Problem statement
Can you restate the records below word for word?

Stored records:
::::::::::

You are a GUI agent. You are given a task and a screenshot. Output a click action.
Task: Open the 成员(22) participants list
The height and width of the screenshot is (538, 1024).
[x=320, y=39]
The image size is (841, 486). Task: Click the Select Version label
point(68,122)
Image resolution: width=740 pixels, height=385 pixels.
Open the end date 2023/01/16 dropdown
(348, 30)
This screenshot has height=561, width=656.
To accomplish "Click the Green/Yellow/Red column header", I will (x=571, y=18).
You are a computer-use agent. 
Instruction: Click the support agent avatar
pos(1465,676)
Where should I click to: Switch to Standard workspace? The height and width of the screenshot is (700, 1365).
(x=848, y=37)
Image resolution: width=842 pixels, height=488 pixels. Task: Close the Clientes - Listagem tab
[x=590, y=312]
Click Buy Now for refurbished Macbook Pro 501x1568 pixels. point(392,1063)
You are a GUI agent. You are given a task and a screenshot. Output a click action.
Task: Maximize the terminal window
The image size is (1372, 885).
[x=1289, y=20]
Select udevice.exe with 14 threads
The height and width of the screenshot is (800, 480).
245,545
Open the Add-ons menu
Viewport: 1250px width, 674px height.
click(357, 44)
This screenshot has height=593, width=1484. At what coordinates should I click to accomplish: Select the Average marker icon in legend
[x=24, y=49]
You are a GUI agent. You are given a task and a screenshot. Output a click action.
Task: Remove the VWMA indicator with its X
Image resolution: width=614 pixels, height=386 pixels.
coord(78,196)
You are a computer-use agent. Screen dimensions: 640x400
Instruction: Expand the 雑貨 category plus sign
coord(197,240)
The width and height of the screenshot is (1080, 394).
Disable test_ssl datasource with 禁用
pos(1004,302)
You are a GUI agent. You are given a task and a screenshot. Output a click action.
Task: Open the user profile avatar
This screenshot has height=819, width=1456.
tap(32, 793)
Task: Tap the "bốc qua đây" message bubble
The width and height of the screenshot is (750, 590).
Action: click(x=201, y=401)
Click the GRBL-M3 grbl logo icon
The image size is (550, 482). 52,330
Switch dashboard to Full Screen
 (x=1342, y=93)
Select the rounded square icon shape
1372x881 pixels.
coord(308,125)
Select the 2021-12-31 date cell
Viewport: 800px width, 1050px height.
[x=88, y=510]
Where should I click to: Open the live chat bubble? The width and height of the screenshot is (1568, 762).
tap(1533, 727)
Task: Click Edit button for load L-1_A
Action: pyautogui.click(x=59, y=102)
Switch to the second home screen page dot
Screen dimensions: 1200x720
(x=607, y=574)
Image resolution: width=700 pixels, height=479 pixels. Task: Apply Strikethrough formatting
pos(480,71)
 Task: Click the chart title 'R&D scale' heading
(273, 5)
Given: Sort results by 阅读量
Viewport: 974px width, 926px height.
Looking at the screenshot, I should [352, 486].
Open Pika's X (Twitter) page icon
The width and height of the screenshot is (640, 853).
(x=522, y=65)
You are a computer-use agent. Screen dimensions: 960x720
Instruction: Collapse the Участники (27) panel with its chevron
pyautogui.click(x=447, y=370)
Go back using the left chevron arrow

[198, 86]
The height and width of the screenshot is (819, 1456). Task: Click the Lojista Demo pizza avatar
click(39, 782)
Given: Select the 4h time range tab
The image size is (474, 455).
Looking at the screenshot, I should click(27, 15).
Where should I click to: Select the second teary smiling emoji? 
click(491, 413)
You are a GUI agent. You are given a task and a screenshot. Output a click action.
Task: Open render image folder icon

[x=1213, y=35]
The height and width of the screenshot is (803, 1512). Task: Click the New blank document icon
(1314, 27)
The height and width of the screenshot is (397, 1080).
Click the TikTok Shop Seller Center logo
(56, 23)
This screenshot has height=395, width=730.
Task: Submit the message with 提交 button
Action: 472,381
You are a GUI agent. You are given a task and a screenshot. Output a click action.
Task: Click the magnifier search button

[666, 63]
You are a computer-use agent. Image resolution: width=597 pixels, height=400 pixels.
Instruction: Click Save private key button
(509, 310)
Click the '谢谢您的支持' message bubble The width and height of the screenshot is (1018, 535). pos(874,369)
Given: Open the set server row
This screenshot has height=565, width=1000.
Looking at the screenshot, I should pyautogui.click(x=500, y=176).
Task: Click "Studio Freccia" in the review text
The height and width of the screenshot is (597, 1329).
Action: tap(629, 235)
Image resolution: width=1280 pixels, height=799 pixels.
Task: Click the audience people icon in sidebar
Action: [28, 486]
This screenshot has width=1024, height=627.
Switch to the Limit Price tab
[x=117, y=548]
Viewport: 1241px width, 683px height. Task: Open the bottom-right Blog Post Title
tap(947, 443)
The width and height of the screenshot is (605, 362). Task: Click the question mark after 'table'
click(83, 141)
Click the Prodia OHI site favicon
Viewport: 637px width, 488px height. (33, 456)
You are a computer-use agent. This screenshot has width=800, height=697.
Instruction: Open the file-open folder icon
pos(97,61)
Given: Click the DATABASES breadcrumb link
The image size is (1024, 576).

::::::::::

Response area
You are a GUI agent. You are given a task and a screenshot. Output a click action.
Task: Open the 成员(22) participants list
The height and width of the screenshot is (538, 1024).
[x=320, y=39]
The image size is (841, 486). Task: Click the Select Version label
point(68,122)
Image resolution: width=740 pixels, height=385 pixels.
Open the end date 2023/01/16 dropdown
(348, 30)
This screenshot has height=561, width=656.
To accomplish "Click the Green/Yellow/Red column header", I will (x=571, y=18).
You are a computer-use agent. 
Instruction: Click the support agent avatar
pos(1465,676)
Where should I click to: Switch to Standard workspace? The height and width of the screenshot is (700, 1365).
(x=848, y=37)
Image resolution: width=842 pixels, height=488 pixels. Task: Close the Clientes - Listagem tab
[x=590, y=312]
Click Buy Now for refurbished Macbook Pro 501x1568 pixels. point(392,1063)
You are a GUI agent. You are given a task and a screenshot. Output a click action.
Task: Maximize the terminal window
The image size is (1372, 885).
[x=1289, y=20]
Select udevice.exe with 14 threads
The height and width of the screenshot is (800, 480).
245,545
Open the Add-ons menu
Viewport: 1250px width, 674px height.
click(357, 44)
This screenshot has height=593, width=1484. At what coordinates should I click to accomplish: Select the Average marker icon in legend
[x=24, y=49]
You are a GUI agent. You are given a task and a screenshot. Output a click action.
Task: Remove the VWMA indicator with its X
Image resolution: width=614 pixels, height=386 pixels.
coord(78,196)
You are a computer-use agent. Screen dimensions: 640x400
Instruction: Expand the 雑貨 category plus sign
coord(197,240)
The width and height of the screenshot is (1080, 394).
Disable test_ssl datasource with 禁用
pos(1004,302)
You are a GUI agent. You are given a task and a screenshot. Output a click action.
Task: Open the user profile avatar
This screenshot has height=819, width=1456.
tap(32, 793)
Task: Tap the "bốc qua đây" message bubble
The width and height of the screenshot is (750, 590).
Action: click(x=201, y=401)
Click the GRBL-M3 grbl logo icon
The image size is (550, 482). 52,330
Switch dashboard to Full Screen
 (x=1342, y=93)
Select the rounded square icon shape
1372x881 pixels.
coord(308,125)
Select the 2021-12-31 date cell
Viewport: 800px width, 1050px height.
[x=88, y=510]
Where should I click to: Open the live chat bubble? The width and height of the screenshot is (1568, 762).
tap(1533, 727)
Task: Click Edit button for load L-1_A
Action: pyautogui.click(x=59, y=102)
Switch to the second home screen page dot
Screen dimensions: 1200x720
(x=607, y=574)
Image resolution: width=700 pixels, height=479 pixels. Task: Apply Strikethrough formatting
pos(480,71)
 Task: Click the chart title 'R&D scale' heading
(273, 5)
Given: Sort results by 阅读量
Viewport: 974px width, 926px height.
Looking at the screenshot, I should [352, 486].
Open Pika's X (Twitter) page icon
The width and height of the screenshot is (640, 853).
(x=522, y=65)
You are a computer-use agent. Screen dimensions: 960x720
Instruction: Collapse the Участники (27) panel with its chevron
pyautogui.click(x=447, y=370)
Go back using the left chevron arrow

[198, 86]
The height and width of the screenshot is (819, 1456). Task: Click the Lojista Demo pizza avatar
click(39, 782)
Given: Select the 4h time range tab
The image size is (474, 455).
Looking at the screenshot, I should click(27, 15).
Where should I click to: Select the second teary smiling emoji? 
click(491, 413)
You are a GUI agent. You are given a task and a screenshot. Output a click action.
Task: Open render image folder icon

[x=1213, y=35]
The height and width of the screenshot is (803, 1512). Task: Click the New blank document icon
(1314, 27)
The height and width of the screenshot is (397, 1080).
Click the TikTok Shop Seller Center logo
(56, 23)
This screenshot has height=395, width=730.
Task: Submit the message with 提交 button
Action: 472,381
You are a GUI agent. You are given a task and a screenshot. Output a click action.
Task: Click the magnifier search button

[666, 63]
You are a computer-use agent. Image resolution: width=597 pixels, height=400 pixels.
Instruction: Click Save private key button
(509, 310)
Click the '谢谢您的支持' message bubble The width and height of the screenshot is (1018, 535). pos(874,369)
Given: Open the set server row
This screenshot has height=565, width=1000.
Looking at the screenshot, I should pyautogui.click(x=500, y=176).
Task: Click "Studio Freccia" in the review text
The height and width of the screenshot is (597, 1329).
Action: tap(629, 235)
Image resolution: width=1280 pixels, height=799 pixels.
Task: Click the audience people icon in sidebar
Action: [28, 486]
This screenshot has width=1024, height=627.
Switch to the Limit Price tab
[x=117, y=548]
Viewport: 1241px width, 683px height. Task: Open the bottom-right Blog Post Title
tap(947, 443)
The width and height of the screenshot is (605, 362). Task: Click the question mark after 'table'
click(83, 141)
Click the Prodia OHI site favicon
Viewport: 637px width, 488px height. (33, 456)
You are a computer-use agent. This screenshot has width=800, height=697.
Instruction: Open the file-open folder icon
pos(97,61)
Given: Click the DATABASES breadcrumb link
The image size is (1024, 576).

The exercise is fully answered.